Re: UPHILL BY CHRISTINA ROSSETTI
Posted by:
Scooty (---.singnet.com.sg)
Date: July 01, 2021 09:50AM
Well, I have a bit of opinion on this poem and heregoes...
This poem, seemingly a series of questions by a traveler and the answers by one who has traveled, is a lovely and moving meditation on death(the bed where one"rests in peace") and its relation to life(the road travelled on). Each answer given by the secondary speaker builds on the sense of inevitability that the young traveler must reach this particular destination --in fact, he cannot avoid it: You cannot miss that inn. More interesting, though, than this sense of the inevitability of death is the sense that death is not to be feared; we are instead to find comfort and solace in death. Rossetti employs imagery throughout the poem implying that death is a welcome refuge after a long, hard journey. It is the world that is to be feared and turned from, in the end. Death will provide a roof and an inn, and there will be comradery in the welcome we find by Those who have gone before. Life, Rossetti tells us, is a long journey, lasting "From morn to night", and death is not an end to be feared but a rest to be earned and welcomed. The juxtaposition of fatalism and optimism fascinates.

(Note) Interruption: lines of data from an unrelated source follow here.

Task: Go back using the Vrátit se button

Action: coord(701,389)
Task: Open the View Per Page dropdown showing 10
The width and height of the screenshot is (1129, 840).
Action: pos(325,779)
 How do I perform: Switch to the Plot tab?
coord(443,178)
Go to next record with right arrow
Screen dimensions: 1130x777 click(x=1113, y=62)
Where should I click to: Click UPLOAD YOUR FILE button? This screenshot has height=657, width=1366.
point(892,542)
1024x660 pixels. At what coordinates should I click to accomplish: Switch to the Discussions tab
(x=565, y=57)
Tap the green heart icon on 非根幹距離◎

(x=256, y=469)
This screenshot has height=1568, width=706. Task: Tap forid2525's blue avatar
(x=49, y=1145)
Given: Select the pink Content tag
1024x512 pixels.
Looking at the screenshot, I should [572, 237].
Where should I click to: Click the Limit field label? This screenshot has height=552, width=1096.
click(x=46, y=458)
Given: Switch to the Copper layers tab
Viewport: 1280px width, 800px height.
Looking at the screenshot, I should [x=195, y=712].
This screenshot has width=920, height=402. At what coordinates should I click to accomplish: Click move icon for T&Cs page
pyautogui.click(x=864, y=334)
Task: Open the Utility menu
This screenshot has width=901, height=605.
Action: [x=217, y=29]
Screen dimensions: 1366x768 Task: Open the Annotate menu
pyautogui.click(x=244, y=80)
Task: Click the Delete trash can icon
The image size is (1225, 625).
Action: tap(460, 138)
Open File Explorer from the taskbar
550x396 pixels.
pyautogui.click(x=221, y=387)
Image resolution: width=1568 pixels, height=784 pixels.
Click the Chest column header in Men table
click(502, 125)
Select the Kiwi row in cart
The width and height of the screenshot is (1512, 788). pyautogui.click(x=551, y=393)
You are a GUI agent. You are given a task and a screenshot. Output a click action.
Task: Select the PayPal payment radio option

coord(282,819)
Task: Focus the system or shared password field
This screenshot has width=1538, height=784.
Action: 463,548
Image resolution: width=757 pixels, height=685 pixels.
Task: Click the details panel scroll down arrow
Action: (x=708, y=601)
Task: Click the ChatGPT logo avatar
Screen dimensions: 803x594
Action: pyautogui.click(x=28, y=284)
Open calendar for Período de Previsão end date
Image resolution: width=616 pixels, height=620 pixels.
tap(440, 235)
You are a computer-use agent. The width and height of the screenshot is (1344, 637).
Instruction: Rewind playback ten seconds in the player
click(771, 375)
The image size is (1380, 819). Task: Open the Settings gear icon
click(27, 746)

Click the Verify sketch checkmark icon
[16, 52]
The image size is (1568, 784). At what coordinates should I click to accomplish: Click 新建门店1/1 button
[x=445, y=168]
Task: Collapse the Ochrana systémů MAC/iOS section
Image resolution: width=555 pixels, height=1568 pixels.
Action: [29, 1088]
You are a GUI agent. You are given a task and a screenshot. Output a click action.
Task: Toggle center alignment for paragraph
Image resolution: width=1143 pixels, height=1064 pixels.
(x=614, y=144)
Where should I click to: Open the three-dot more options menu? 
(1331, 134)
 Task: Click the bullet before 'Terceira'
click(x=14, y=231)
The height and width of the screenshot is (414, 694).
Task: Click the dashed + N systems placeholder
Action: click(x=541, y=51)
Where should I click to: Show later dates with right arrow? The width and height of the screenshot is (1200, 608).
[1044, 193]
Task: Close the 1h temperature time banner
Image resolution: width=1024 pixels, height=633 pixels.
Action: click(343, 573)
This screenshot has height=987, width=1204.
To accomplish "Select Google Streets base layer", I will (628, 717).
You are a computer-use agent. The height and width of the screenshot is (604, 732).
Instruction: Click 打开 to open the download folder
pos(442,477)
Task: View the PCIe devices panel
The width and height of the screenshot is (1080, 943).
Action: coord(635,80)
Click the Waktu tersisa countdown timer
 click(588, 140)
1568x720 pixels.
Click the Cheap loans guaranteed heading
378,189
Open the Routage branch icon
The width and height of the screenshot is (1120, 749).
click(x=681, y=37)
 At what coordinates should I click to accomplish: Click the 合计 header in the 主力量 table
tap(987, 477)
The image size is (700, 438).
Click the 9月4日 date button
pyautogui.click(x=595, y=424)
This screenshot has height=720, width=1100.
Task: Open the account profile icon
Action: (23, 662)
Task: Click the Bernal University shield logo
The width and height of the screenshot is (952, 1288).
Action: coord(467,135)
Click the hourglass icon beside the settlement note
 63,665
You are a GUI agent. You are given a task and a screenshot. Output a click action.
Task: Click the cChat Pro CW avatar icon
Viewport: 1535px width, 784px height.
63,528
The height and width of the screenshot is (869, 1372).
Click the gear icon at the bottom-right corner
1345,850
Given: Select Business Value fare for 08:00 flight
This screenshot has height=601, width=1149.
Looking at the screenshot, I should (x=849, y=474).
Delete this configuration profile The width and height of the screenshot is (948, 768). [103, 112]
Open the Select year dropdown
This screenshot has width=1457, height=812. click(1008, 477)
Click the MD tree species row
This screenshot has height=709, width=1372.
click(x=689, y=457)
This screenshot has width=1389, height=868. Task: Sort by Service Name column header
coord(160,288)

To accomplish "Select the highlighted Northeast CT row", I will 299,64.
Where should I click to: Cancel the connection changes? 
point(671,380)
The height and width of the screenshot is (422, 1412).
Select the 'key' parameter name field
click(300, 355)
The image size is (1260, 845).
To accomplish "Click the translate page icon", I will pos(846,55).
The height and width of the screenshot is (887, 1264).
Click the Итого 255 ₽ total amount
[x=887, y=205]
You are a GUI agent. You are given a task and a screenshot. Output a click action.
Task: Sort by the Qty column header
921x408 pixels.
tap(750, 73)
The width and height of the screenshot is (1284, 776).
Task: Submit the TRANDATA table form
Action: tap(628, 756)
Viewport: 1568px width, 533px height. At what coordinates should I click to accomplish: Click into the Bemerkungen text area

Another interesting question about this work is: Who is the second speaker, the person giving the answers? At first glance, we suspect someone old and weary at life, precisely the kind of person who would welcome death. But there are another possibilities: that the Answerer is actually himself one of the dead, who is telling someone soon to die not to be fearful. Or perhaps it is even God, seeking to reassure a fearful worshipper.